"""

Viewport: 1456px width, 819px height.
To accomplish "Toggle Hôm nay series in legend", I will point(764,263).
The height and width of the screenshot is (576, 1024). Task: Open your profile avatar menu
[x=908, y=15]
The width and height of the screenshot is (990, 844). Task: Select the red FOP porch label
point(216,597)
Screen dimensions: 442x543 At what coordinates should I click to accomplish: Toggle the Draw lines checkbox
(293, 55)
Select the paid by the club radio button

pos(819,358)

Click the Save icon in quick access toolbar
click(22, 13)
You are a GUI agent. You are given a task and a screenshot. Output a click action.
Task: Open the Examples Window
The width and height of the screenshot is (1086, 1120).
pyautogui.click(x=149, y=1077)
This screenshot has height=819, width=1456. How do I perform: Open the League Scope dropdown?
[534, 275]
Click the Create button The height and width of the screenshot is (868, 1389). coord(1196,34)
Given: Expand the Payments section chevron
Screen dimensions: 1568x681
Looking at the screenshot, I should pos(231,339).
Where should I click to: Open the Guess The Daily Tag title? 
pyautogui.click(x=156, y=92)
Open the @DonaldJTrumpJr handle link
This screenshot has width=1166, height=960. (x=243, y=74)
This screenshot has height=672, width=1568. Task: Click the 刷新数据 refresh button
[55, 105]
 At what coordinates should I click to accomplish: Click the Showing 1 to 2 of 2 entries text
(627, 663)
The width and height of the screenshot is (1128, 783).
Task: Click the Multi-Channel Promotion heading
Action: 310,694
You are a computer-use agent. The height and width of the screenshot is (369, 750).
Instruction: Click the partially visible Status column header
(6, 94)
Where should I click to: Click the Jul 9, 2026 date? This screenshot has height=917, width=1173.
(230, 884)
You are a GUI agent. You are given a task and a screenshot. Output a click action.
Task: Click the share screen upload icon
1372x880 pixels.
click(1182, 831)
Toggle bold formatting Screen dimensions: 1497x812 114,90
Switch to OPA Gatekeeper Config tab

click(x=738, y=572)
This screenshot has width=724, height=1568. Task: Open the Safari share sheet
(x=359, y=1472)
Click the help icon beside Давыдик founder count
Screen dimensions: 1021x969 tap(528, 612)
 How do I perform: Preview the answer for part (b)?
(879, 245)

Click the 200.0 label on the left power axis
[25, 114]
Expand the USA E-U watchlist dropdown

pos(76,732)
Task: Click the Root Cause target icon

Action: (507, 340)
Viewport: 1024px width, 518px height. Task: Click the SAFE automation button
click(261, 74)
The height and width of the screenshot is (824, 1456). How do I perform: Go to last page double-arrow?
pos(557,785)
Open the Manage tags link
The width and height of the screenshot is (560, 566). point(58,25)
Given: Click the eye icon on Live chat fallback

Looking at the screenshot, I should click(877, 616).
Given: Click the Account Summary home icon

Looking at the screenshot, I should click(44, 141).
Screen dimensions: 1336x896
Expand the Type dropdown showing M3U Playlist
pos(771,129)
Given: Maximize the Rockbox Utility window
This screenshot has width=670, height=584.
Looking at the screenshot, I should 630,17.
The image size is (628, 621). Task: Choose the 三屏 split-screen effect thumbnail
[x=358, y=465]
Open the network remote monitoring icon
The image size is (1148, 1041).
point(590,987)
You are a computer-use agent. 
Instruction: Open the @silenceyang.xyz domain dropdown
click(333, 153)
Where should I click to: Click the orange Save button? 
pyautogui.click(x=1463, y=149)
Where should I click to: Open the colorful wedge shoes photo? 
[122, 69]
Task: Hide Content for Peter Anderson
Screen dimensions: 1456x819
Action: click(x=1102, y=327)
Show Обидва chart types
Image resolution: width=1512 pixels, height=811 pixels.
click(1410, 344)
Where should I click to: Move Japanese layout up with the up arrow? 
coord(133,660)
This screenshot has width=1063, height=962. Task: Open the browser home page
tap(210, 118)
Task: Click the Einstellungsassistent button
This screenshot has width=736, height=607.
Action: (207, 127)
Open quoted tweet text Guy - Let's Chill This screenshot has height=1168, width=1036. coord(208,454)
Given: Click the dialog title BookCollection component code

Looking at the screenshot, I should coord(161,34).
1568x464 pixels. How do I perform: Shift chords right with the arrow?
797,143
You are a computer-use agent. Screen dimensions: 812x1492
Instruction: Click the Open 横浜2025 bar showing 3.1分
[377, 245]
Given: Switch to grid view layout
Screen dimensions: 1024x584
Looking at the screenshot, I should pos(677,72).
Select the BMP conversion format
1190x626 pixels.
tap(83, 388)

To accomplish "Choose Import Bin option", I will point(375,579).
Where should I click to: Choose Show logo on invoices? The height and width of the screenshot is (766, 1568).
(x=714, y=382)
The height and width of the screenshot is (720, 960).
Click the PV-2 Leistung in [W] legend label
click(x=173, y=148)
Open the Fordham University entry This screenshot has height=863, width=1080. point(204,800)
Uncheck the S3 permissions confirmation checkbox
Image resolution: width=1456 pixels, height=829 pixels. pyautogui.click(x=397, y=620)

"""

■ TASK PROMPT:
Rewrite the listing above as a JSON list of strings, one string per line, leaving out blank lines.

■ EXERCISE OUTPUT:
[
  "Viewport: 1456px width, 819px height.",
  "To accomplish \"Toggle Hôm nay series in legend\", I will point(764,263).",
  "The height and width of the screenshot is (576, 1024). Task: Open your profile avatar menu",
  "[x=908, y=15]",
  "The width and height of the screenshot is (990, 844). Task: Select the red FOP porch label",
  "point(216,597)",
  "Screen dimensions: 442x543 At what coordinates should I click to accomplish: Toggle the Draw lines checkbox",
  "(293, 55)",
  "Select the paid by the club radio button",
  "pos(819,358)",
  "Click the Save icon in quick access toolbar",
  "click(22, 13)",
  "You are a GUI agent. You are given a task and a screenshot. Output a click action.",
  "Task: Open the Examples Window",
  "The width and height of the screenshot is (1086, 1120).",
  "pyautogui.click(x=149, y=1077)",
  "This screenshot has height=819, width=1456. How do I perform: Open the League Scope dropdown?",
  "[534, 275]",
  "Click the Create button The height and width of the screenshot is (868, 1389). coord(1196,34)",
  "Given: Expand the Payments section chevron",
  "Screen dimensions: 1568x681",
  "Looking at the screenshot, I should pos(231,339).",
  "Where should I click to: Open the Guess The Daily Tag title? ",
  "pyautogui.click(x=156, y=92)",
  "Open the @DonaldJTrumpJr handle link",
  "This screenshot has width=1166, height=960. (x=243, y=74)",
  "This screenshot has height=672, width=1568. Task: Click the 刷新数据 refresh button",
  "[55, 105]",
  " At what coordinates should I click to accomplish: Click the Showing 1 to 2 of 2 entries text",
  "(627, 663)",
  "The width and height of the screenshot is (1128, 783).",
  "Task: Click the Multi-Channel Promotion heading",
  "Action: 310,694",
  "You are a computer-use agent. The height and width of the screenshot is (369, 750).",
  "Instruction: Click the partially visible Status column header",
  "(6, 94)",
  "Where should I click to: Click the Jul 9, 2026 date? This screenshot has height=917, width=1173.",
  "(230, 884)",
  "You are a GUI agent. You are given a task and a screenshot. Output a click action.",
  "Task: Click the share screen upload icon",
  "1372x880 pixels.",
  "click(1182, 831)",
  "Toggle bold formatting Screen dimensions: 1497x812 114,90",
  "Switch to OPA Gatekeeper Config tab",
  "click(x=738, y=572)",
  "This screenshot has width=724, height=1568. Task: Open the Safari share sheet",
  "(x=359, y=1472)",
  "Click the help icon beside Давыдик founder count",
  "Screen dimensions: 1021x969 tap(528, 612)",
  " How do I perform: Preview the answer for part (b)?",
  "(879, 245)",
  "Click the 200.0 label on the left power axis",
  "[25, 114]",
  "Expand the USA E-U watchlist dropdown",
  "pos(76,732)",
  "Task: Click the Root Cause target icon",
  "Action: (507, 340)",
  "Viewport: 1024px width, 518px height. Task: Click the SAFE automation button",
  "click(261, 74)",
  "The height and width of the screenshot is (824, 1456). How do I perform: Go to last page double-arrow?",
  "pos(557,785)",
  "Open the Manage tags link",
  "The width and height of the screenshot is (560, 566). point(58,25)",
  "Given: Click the eye icon on Live chat fallback",
  "Looking at the screenshot, I should click(877, 616).",
  "Given: Click the Account Summary home icon",
  "Looking at the screenshot, I should click(44, 141).",
  "Screen dimensions: 1336x896",
  "Expand the Type dropdown showing M3U Playlist",
  "pos(771,129)",
  "Given: Maximize the Rockbox Utility window",
  "This screenshot has width=670, height=584.",
  "Looking at the screenshot, I should 630,17.",
  "The image size is (628, 621). Task: Choose the 三屏 split-screen effect thumbnail",
  "[x=358, y=465]",
  "Open the network remote monitoring icon",
  "The image size is (1148, 1041).",
  "point(590,987)",
  "You are a computer-use agent. ",
  "Instruction: Open the @silenceyang.xyz domain dropdown",
  "click(333, 153)",
  "Where should I click to: Click the orange Save button? ",
  "pyautogui.click(x=1463, y=149)",
  "Where should I click to: Open the colorful wedge shoes photo? ",
  "[122, 69]",
  "Task: Hide Content for Peter Anderson",
  "Screen dimensions: 1456x819",
  "Action: click(x=1102, y=327)",
  "Show Обидва chart types",
  "Image resolution: width=1512 pixels, height=811 pixels.",
  "click(1410, 344)",
  "Where should I click to: Move Japanese layout up with the up arrow? ",
  "coord(133,660)",
  "This screenshot has width=1063, height=962. Task: Open the browser home page",
  "tap(210, 118)",
  "Task: Click the Einstellungsassistent button",
  "This screenshot has width=736, height=607.",
  "Action: (207, 127)",
  "Open quoted tweet text Guy - Let's Chill This screenshot has height=1168, width=1036. coord(208,454)",
  "Given: Click the dialog title BookCollection component code",
  "Looking at the screenshot, I should coord(161,34).",
  "1568x464 pixels. How do I perform: Shift chords right with the arrow?",
  "797,143",
  "You are a computer-use agent. Screen dimensions: 812x1492",
  "Instruction: Click the Open 横浜2025 bar showing 3.1分",
  "[377, 245]",
  "Given: Switch to grid view layout",
  "Screen dimensions: 1024x584",
  "Looking at the screenshot, I should pos(677,72).",
  "Select the BMP conversion format",
  "1190x626 pixels.",
  "tap(83, 388)",
  "To accomplish \"Choose Import Bin option\", I will point(375,579).",
  "Where should I click to: Choose Show logo on invoices? The height and width of the screenshot is (766, 1568).",
  "(x=714, y=382)",
  "The height and width of the screenshot is (720, 960).",
  "Click the PV-2 Leistung in [W] legend label",
  "click(x=173, y=148)",
  "Open the Fordham University entry This screenshot has height=863, width=1080. point(204,800)",
  "Uncheck the S3 permissions confirmation checkbox",
  "Image resolution: width=1456 pixels, height=829 pixels. pyautogui.click(x=397, y=620)"
]